[DOCUMENT PASSAGE]

Off-Broadway Review: “Small Mouth Sounds” at Ars Nova at the Romulus Linney Courtyard Theatre

Off-Broadway Review: “Small Mouth Sounds” at Ars Nova at the Romulus Linney Courtyard Theatre (Through September 25, 2016)
By Beth Wohl
Directed by Rachel Chavkin
Reviewed by Michele Willens
Theatre Reviews Limited

When a play is about something more than boy meets girl or boy meets boy, (or boy becomes girl) it can be an inspiring, even cathartic experience. This week, for example, I saw a show that is theoretically about suffering, but it is funny and touching and relatable. Oh, did I mention that it is also about not talking?

I still recall when my pal Susan said she wanted me to meet her wonderful new friend. I asked where they’d met and she said, straight faced, “at a silent retreat.” Well, now that I have seen “Small Mouth Sounds,” written by Beth Wohl, and playing at the Signature Pershing Sq. complex, I kind of get how that might be possible. The play follows six characters over a few days as they get instructions, follow a manual, but are otherwise left to fend for themselves. In silence.

This is an interesting and enjoyable production in an appropriately intimate venue. (It previously enjoyed a successful run at Ars Nova, the ‘new work incubator’ from which it emerged) The audience sits on two sides of a stage and a long, bare wood floor, so it feels as if we are out in those rural lakeside woods with the ‘hush-hush-ers.’ The performers begin and end on stage, but otherwise roam up and down before us. They are all seemingly in some kind of pain, (lost child, bad marriages, illness and so on) though because they don’t speak, much of this we are left to surmise. The actors are all so good that it is relatively easy to do so. The rather perfect cast includes Max Baker, Babak Tafti, Brad Heberlee, Marcia DeBonis, Quincy Tyler Bernstine, and Zoe Winters.

[/DOCUMENT PASSAGE]
[SOURCE MATERIAL]

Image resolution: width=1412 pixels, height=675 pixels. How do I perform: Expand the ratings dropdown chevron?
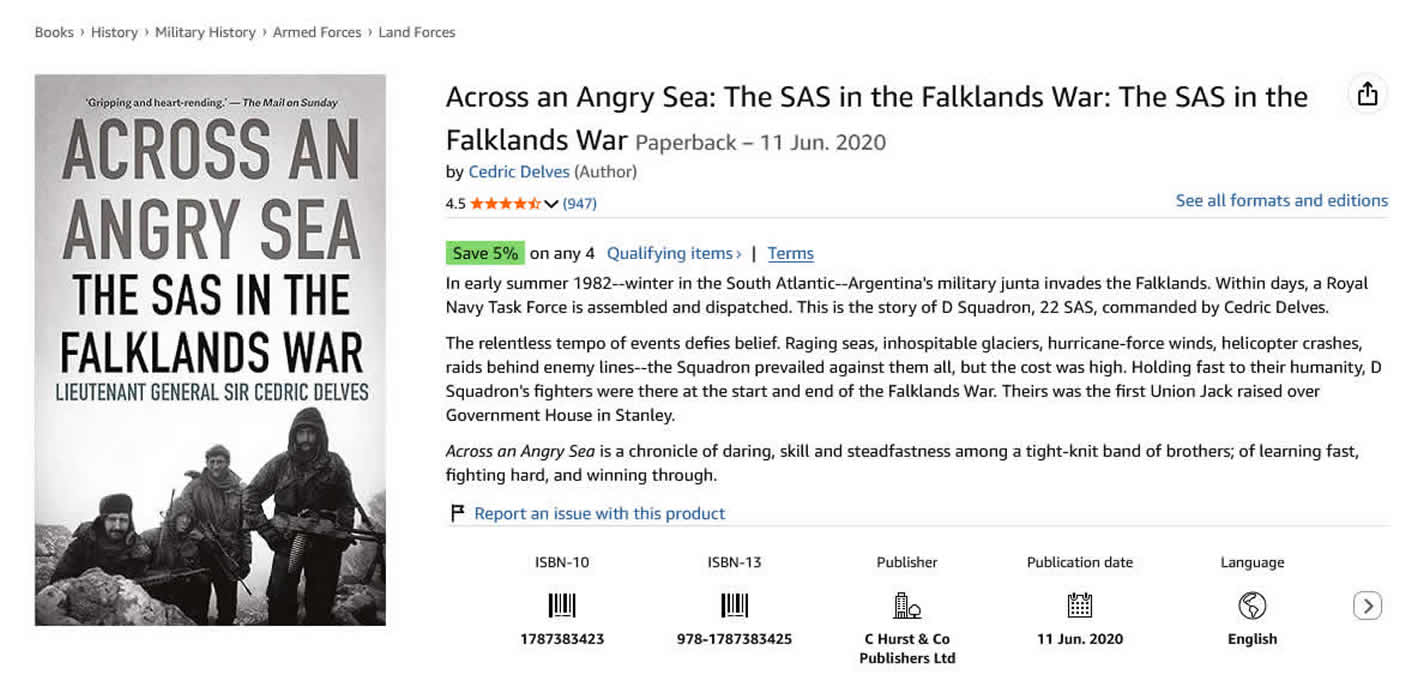[x=550, y=204]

[/SOURCE MATERIAL]

:: PROBLEM A ::
Name every cast member listed in the review of "Small Mouth Sounds."
:: PROBLEM B ::
Translate this sentence from the "Small Mouth Sounds" review into Spanish: "The play follows six characters over a few days as they get instructions, follow a manual, but are otherwise left to fend for themselves."
:: PROBLEM C ::
Continue the "Small Mouth Sounds" review from the point where it ends.

:: FINAL ANSWER A ::
Max Baker, Babak Tafti, Brad Heberlee, Marcia DeBonis, Quincy Tyler Bernstine, Zoe Winters

:: FINAL ANSWER B ::
La obra sigue a seis personajes durante unos días mientras reciben instrucciones, siguen un manual, pero por lo demás quedan librados a su suerte.

:: FINAL ANSWER C ::
With one key exception–a funny and sad monologue by Heberlee at what is supposedly a Q and A night–the only spoken words come via the invisible leader of the retreat. Voiced by Jojo Gonzalez, he is unintentionally hilarious. “Perhaps the key to enlightenment,” he suggests in between hacks, “is cough medicine.” At another moment, his word of advice to the fragile group is “CHANGE!” We watch these six individuals sort of get to know one another: flirting and then some in the case of one man and woman; a lesbian couple bickering and mending; the most touching character sharing a secret with another through a photograph.

There is a surprising amount of humor, sparked by the smallest actions and expressions, and plenty of tears. (Theirs not ours) It’s amazing when you are spending almost two hours in virtual silence, how sound effects like a sneeze, the opening of a bag of goldfish, or leaves blowing in the rain can sound like a bomb exploding. The noise is from the action on stage, by the way, not from the closely listening audience.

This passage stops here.